Kicking off an initiative that could redefine how we value and negotiate resources in the 21st century, key policy experts and opinion leaders met April 10 in Lima, Peru, for the first workshop of Global Footprint Network’s Ecological Creditor Initiative. World Bank representatives, policy experts and opinion leaders met with representatives from Global Footprint Network and the Community of Andean Nations to begin a series of workshops on the growing significance of biocapacity and its potential for competitive advantage in a resource-constrained world.
Today, only 20 percent of the world’s population lives in countries that are “ecological creditors,” meaning, they have more biocapacity than they consume. The initiative aims to find solutions that meet the increasing resource demands of our global society. Initially, it will convene leaders of ecological creditor countries to discuss their development strategies and natural-resource management practices. Through collaboration, ecological creditor countries can better secure the value of their natural reserves and build incentive for preserving those assets, a benefit both to their own citizens and and to the global economy that relies on these resources for development and human well-being.

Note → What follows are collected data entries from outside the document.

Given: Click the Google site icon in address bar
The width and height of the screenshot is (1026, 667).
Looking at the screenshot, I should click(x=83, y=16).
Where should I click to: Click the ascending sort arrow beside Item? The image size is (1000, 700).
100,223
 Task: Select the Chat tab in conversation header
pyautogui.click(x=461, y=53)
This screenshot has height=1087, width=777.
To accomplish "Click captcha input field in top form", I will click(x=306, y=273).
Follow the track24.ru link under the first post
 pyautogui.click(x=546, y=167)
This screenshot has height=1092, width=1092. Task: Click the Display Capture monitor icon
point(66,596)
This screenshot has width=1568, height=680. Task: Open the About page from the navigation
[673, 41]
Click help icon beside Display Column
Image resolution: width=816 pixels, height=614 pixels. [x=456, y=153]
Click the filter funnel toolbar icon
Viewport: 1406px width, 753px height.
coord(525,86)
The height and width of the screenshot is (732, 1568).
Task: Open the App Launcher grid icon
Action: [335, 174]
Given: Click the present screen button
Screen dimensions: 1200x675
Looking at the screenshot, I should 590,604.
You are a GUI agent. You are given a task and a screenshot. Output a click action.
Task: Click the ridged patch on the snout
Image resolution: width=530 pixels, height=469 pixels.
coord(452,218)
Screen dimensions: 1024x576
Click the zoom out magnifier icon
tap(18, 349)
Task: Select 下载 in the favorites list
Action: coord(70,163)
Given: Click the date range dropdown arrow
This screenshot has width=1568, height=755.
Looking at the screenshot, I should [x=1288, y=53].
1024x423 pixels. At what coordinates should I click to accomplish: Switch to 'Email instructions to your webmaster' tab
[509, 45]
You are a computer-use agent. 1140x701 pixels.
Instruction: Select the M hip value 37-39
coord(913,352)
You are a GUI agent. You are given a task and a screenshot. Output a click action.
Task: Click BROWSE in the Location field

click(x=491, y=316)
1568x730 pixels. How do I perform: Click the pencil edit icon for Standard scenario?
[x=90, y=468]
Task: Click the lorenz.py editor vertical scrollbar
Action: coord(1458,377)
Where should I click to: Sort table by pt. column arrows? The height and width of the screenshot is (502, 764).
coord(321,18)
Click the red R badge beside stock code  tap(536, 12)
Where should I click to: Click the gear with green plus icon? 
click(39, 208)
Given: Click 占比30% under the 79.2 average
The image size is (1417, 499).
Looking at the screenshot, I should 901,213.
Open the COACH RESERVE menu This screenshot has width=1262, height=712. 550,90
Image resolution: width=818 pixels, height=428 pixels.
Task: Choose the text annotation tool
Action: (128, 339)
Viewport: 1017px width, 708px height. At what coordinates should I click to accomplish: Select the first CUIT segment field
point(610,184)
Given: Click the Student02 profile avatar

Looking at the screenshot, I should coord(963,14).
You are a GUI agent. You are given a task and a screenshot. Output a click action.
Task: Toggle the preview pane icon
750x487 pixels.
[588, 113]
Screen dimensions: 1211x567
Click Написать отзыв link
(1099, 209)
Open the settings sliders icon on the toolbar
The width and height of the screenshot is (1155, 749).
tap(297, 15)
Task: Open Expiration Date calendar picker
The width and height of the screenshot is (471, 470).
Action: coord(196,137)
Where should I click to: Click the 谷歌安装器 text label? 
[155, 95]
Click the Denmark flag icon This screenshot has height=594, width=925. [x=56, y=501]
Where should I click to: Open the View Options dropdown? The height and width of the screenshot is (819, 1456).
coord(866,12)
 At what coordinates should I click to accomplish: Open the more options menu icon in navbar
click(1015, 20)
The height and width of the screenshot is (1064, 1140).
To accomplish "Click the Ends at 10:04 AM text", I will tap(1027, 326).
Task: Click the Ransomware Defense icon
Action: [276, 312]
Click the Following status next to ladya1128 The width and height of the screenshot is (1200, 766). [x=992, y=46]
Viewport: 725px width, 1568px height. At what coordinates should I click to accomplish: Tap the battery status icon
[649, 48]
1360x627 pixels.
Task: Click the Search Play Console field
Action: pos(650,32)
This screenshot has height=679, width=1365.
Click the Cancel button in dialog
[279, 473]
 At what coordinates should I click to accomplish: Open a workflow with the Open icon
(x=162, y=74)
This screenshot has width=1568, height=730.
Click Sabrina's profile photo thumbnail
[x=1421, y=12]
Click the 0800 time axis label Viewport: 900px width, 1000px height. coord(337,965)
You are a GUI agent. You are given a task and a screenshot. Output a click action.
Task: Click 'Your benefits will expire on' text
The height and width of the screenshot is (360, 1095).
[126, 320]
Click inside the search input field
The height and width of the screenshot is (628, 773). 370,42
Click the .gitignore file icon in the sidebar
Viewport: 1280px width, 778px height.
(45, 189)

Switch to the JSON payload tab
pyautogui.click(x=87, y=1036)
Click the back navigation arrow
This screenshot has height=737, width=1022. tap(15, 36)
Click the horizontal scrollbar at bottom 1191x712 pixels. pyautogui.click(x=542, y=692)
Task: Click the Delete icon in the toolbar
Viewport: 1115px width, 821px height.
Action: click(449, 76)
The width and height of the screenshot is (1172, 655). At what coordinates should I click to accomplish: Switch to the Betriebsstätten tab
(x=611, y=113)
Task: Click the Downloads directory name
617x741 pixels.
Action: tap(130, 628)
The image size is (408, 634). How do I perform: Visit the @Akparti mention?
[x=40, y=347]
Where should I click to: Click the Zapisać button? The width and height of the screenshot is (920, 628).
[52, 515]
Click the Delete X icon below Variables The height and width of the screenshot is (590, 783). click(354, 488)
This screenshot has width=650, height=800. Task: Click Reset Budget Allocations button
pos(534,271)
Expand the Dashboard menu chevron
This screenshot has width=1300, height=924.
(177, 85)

The workshop in Lima was the first of a series of discussions and working groups that will be held this year. The workshops will explore game-changing ways to value biocapacity and develop strategic incentives for countries to maintain ecological reserves and minimize ecological deficits.
We believe these workshops can expand the conversation to include not only climate change but also other critical resource pressures. The intent is to lead negotiations down a more productive path, empowering all countries, whether they have ecological deficits or reserves, to implement aggressive sustainability policies.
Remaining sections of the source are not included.